The consolidated financial statements presented herein include the accounts
of Spindletop Oil & Gas Co., a Texas corporation ("the Company") and its
wholly owned subsidiaries, Prairie Pipeline Co., a Texas corporation and
Spindletop Drilling Company, a Texas Corporation. All significant inter-
company transactions and accounts have been eliminated.

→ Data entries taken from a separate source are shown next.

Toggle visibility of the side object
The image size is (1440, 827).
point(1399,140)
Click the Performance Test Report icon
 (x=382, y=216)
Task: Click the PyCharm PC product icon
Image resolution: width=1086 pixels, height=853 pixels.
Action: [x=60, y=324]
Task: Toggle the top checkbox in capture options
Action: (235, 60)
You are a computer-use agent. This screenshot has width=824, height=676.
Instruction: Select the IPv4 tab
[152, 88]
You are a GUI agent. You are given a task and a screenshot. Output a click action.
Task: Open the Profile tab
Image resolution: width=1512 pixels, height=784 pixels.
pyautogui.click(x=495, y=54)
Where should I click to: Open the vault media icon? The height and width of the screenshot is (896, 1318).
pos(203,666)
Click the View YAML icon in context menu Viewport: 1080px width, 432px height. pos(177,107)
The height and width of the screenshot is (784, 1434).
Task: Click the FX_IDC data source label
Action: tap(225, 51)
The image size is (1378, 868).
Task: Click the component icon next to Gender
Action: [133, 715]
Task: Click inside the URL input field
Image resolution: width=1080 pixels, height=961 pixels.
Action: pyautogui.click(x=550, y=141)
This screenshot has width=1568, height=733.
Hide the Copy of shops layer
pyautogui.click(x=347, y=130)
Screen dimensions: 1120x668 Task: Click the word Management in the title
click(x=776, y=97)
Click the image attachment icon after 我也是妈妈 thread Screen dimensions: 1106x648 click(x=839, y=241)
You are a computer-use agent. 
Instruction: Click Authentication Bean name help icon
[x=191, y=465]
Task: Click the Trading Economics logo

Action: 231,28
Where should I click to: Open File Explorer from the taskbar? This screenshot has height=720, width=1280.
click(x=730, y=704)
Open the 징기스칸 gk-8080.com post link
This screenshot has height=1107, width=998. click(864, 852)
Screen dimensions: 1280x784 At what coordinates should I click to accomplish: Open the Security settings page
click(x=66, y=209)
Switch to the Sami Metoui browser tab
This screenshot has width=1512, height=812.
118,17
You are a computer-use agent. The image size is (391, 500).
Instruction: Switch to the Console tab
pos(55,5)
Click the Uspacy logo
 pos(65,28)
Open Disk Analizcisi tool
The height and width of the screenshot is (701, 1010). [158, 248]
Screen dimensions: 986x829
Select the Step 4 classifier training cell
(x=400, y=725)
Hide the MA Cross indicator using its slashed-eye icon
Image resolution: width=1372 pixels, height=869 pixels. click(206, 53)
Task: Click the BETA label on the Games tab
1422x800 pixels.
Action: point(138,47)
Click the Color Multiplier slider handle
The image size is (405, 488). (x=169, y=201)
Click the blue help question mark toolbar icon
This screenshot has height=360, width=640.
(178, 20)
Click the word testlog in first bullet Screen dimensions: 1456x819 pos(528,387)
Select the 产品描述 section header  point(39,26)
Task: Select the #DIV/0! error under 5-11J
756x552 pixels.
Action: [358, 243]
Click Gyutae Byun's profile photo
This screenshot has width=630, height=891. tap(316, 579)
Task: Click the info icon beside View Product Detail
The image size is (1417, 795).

In the opinion of management, the accompanying unaudited interim financial
statements contain all material adjustments, consisting only of normal
recurring adjustments necessary to present fairly the financial condition,
the results of operations and changes in cash flows of the Company and its
consolidated subsidiaries for the interim periods presented. Although the
Company believes that the disclosures are adequate to make the information
presented not misleading, certain information and footnote disclosures,
including a description of significant accounting policies normally included
in financial statements prepared in accordance with generally accepted
accounting principles generally accepted in the United States of America, have
been condensed or omitted pursuant to such rules and regulations.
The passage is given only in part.